Figure 1. Moderator effect of a reflective activity on the relationship between empathic concern and clinical empathy.

Discussion

Main findings

Empathic concern was an important component of clinical empathy variance. However, physician practice characteristics, with the exception of clinical experience, made a significant and unique contribution to clinical empathy beyond that of empathic concern.

As hypothesized as well, in Balint attendees or clinical supervisors, the link between empathic concern and clinical empathy was weaker than in physicians without reflective activity.

Interpretation

Contrary to most literature data, but also reported in one study of Italian physicians (Citation25), clinical experience was not related to clinical empathy in the study sample. This suggests that the experience itself does not spontaneously develop clinical empathy, at least when other factors are taken into account as was done here. Therefore, it is important to understand what ‘tools’ physicians require for the development of clinical empathy, beyond the effect of their empathic concern.

In this respect, our other findings might have concrete implications for practice. The possibilities of having consultations of sufficient length and participating in a professional reflective activity promotes that physicians develop clinical empathy. The engagement in a reflective activity seems all the more important to the extent that it may foster clinical empathy, which itself becomes less entangled with the potentially wearing factor of empathic concern. In line with this idea, previous research has revealed less burnout in Balint attendees than in non-attendees (Citation26) with the former having a more patient-centred approach (Citation27).
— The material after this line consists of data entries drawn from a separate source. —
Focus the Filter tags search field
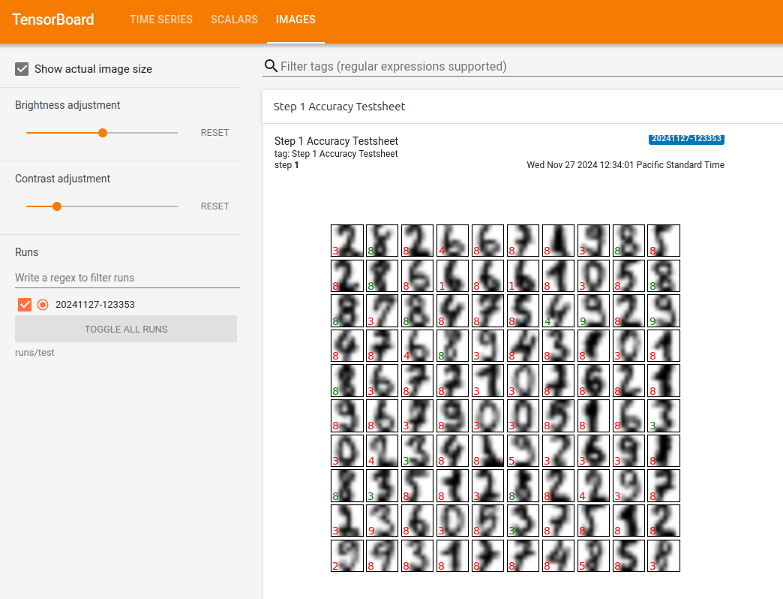Viewport: 783px width, 599px height. (525, 66)
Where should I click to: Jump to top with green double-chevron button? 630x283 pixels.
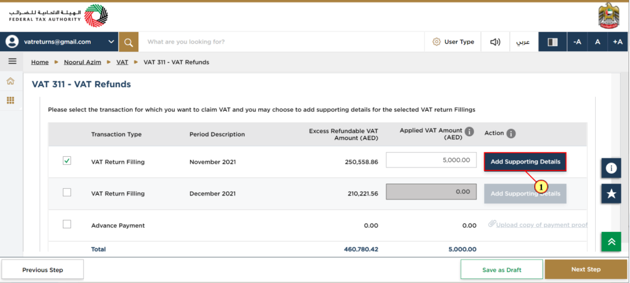pyautogui.click(x=611, y=242)
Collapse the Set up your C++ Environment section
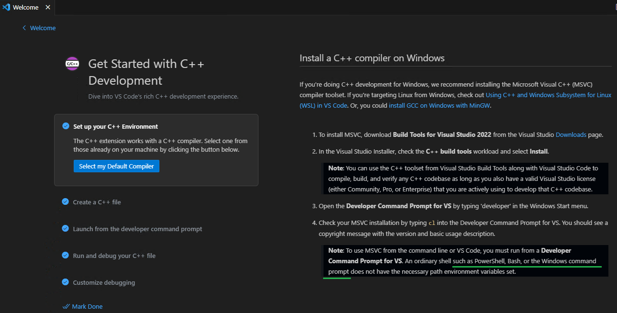617x313 pixels. click(x=115, y=126)
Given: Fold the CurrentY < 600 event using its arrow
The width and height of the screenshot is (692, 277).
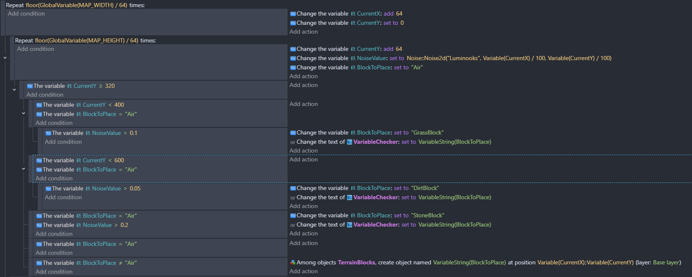Looking at the screenshot, I should (24, 169).
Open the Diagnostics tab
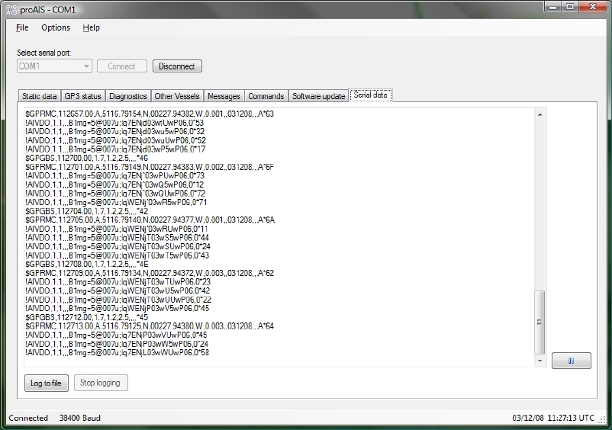Image resolution: width=612 pixels, height=430 pixels. click(128, 96)
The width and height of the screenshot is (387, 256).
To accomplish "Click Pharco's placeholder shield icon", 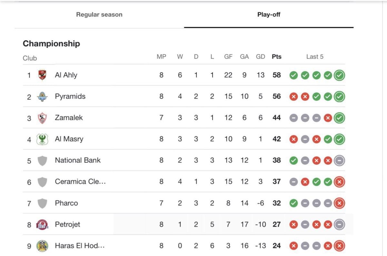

Furthermore, our result that being engaged in reflective activities (Balint-group attendance or clinical supervision) leads to more clinical empathy and less dependence on empathic concern suggests that rather than the activity itself, the important element at stake here might be the opportunity for the clinician to step back, decentre, and reflect upon his/her professional practice. Research demonstrating the effectiveness of an educational programme in mindfulness for an increase in clinical empathy and a decrease in burnout, supports the idea that any programme aimed at another attitude towards professional practice might be relevant to clinical empathy (Citation28). However, further research is warranted to confirm this likely hypothesis.

Limitations

Several limitations of this study should be mentioned. First, this cross-sectional study cannot identify causal relationships. We interpreted clinical empathy as an outcome, but it is also likely that clinical empathy develops empathic concern. Second, the sample studied was not random and so we cannot rule out the possibility of participation bias. Some physicians were recruited via a professional organization for continuing education, and are therefore interested, at least theoretically, in improving their practice. Consequently, they might not be representative of all French general practitioners. However, both subsamples had similar characteristics, suggesting this bias could be limited. Third, despite its confirmed psychometric validity the TEQ, which taps empathic concern, has only been validated to date in medical students.

Conclusion

In conclusion, the study hypotheses were confirmed: clinical empathy was associated with empathic concern, and the professional practice characteristics ‘length of consultation’ and ‘reflective professional activity’ contributed significantly to clinical empathy. Furthermore, one reflective activity was found to moderate the link between empathic concern and clinical empathy, making the latter less dependent on the former and thus suggesting it is beneficial for both physicians and patients. Further research is warranted to understand under what other conditions physicians might increase clinical empathy without being too emotionally concerned.

Acknowledgements

The authors want to thank the Société de Formation Thérapeutique du Généraliste SFTG for its participation and advice.

They are grateful to Sanofi-Aventis Laboratory for financially supporting this research.

Declaration of interest: The authors report no conflicts of interest. The authors alone are responsible for the content and writing of the paper.